Edited by Joseph A. McMahon and Michael N. Cardwell
Chapter 22: The Common Agricultural Policy and development
The Common Agricultural Policy (CAP) of the European Union (EU) has long been criticized for its damaging effects on developing countries, and developing country agriculture in particular. EU farmers have enjoyed considerable protection as a result of the CAP, both through higher prices and budget support. The resulting stimulus to production (and disincentives to consumption) meant that the EU emerged as a significant competitor to developing country (and other) exporters, while its use of export subsidies enabled surpluses to be dumped at low prices on the markets of importing developing countries.
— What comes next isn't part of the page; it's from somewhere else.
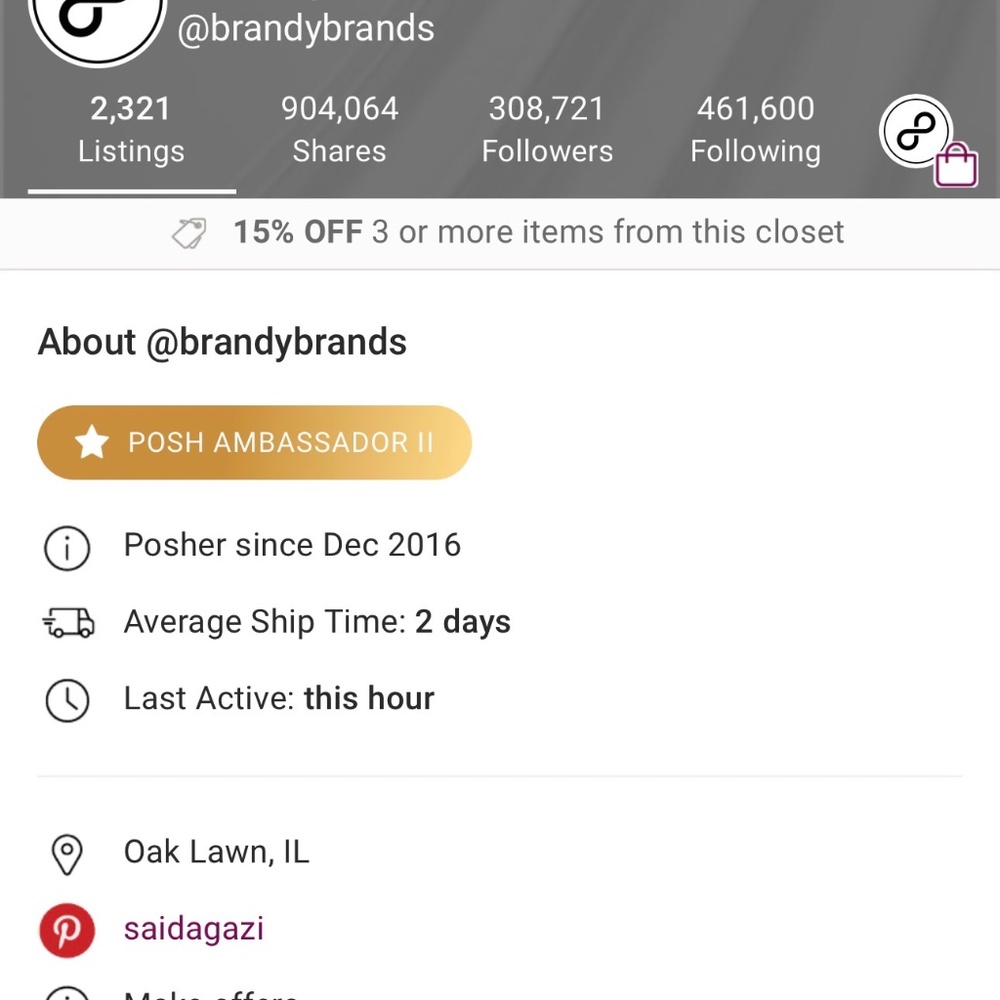Viewport: 1000px width, 1000px height.
Task: Click the 15% OFF closet discount banner
Action: (x=500, y=231)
Case studies undertaken by non-governmental organizations (NGOs) have highlighted the alleged negative impact of EU exports of particular commodities (milk powder, pig meat, tomato concentrate and poultry meat) in particular developing countries. At the same time, the EU’s high level of border protection has limited exports from efficient exporters to the EU market. Model simulations confirm that the CAP has in the past distorted both the level and the volatility of world market prices to the detriment of farmers in developing countries, even if urban consumers and net-importing developing countries reaped some benefits from lower world market prices. This chapter sets out to do two things. In practice, the impact of the CAP on developing countries is more differentiated and nuanced than this simple account would suggest.